The Ithacan Online.
Volume 73, Issue 9 October 27, 2005
News Story
Smoking ban set for next fall
No butts about it — beginning next fall, students won’t be allowed to smoke in any on-campus residence halls.
Currently, 13 out of the 26 residence halls on campus permit smoking inside rooms. Another 25 buildings, Garden and Circle Apartments also allow smoking indoors.
“We’ve been moving in this direction for quite some time,” said Bonnie Prunty, director of the Office of Residential Life and Judicial Affairs. “For several years, we’ve been increasing the number of non-smoking dorms due to parent and student complaints about second-hand smoke.”
This all-inclusive policy for the college is a drastic change from four years ago. As recently as 2001, the college had smoke-free housing options available for only 58 students, according to an article in The Ithacan.
A 2001 study by the Harvard School of Public Health found that 27 percent of college campuses have banned smoking in residence halls nationwide.
Prunty, who announced the change on Wednesday to the Residence Hall Association, said a loophole in New York state’s Clean Air Act allows residence halls to be smoking-optional, even though they are public buildings. However, there is pending legislation in the New York state Assembly and Senate that may amend this law to include residence halls, giving another reason for the college to make the change, Prunty said.

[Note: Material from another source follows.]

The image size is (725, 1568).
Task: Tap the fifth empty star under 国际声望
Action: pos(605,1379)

Prunty said fires are one consequence of smoking in residence halls. She cited a fire in Emerson Hall last year caused by an improperly extinguished cigarette as an example. She added that rooms inhabited by smokers are harder to refurbish — the residue and the smell are difficult to remove. But Prunty said the health of all students was the real reason motivating the change.
“At this point, in order to support [smokers’] interests in the buildings, it negatively affects other people who it also poses a health risk to,” Prunty said.

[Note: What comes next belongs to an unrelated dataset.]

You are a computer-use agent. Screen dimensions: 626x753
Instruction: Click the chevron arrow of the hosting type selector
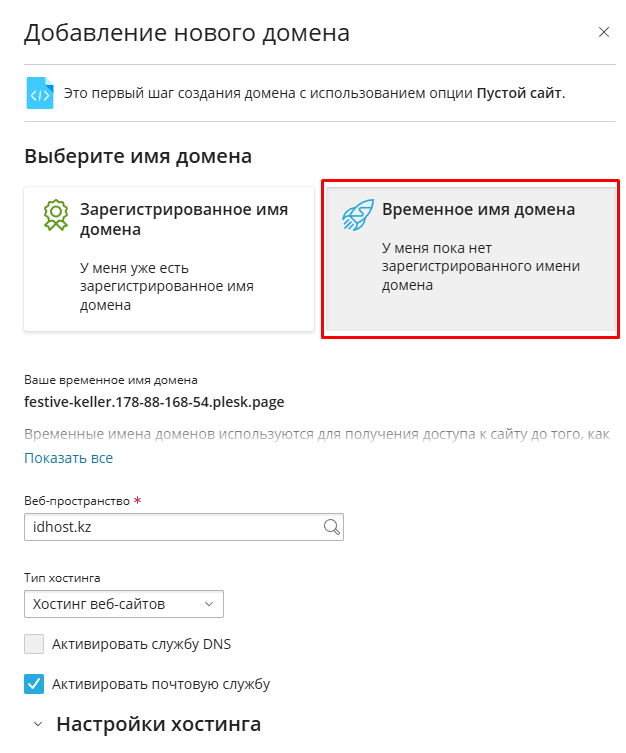tap(208, 604)
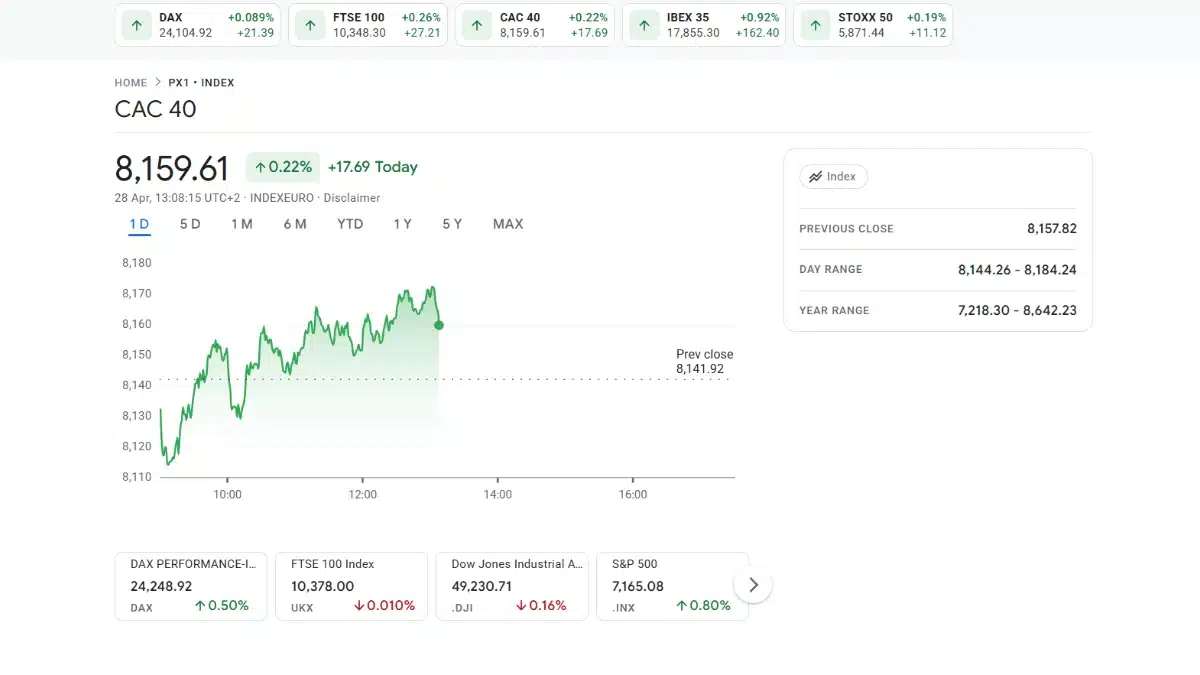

She said narcotics enforcement was not a factor in the decision. “Certainly, if marijuana use goes down in our residence halls, that will be a positive benefit, but it’s not motivating the change,” she said. “Marijuana smokers are already violating policy.”

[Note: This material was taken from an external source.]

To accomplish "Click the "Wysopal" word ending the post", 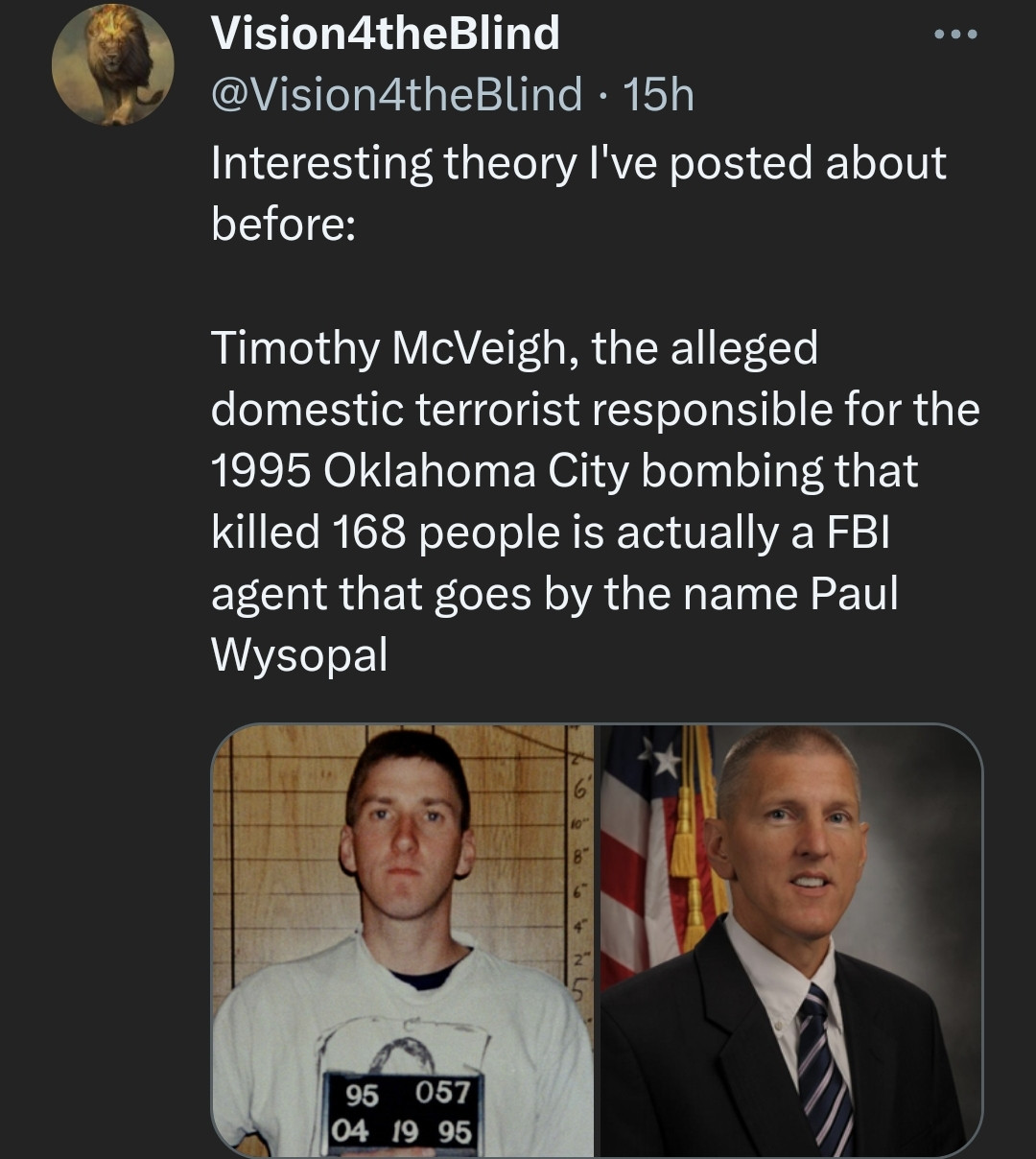I will click(299, 655).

Junior Alexander Moore, president of the Residence Hall Association, said the decision to move to a smoke-free campus had been coming for a while but may have ignored smokers’ voices.
“We have to realize that smokers are people too,” he said. “I don’t think smokers should be pushed out of buildings, and I think the college should make it possible to have their voices heard.”
Freshman Rhea Hanrahan lives in Hood Hall, the substance-free dorm. She said she couldn’t stand the smell of smoke.
“I’m not entirely against having smoking dorms, but I know that there are some people who live in [smoking dorms] and don’t have a choice,” she said. “I’d be upset if I was forced to live in a smoking dorm, and I had put down on my application that I didn’t want to.”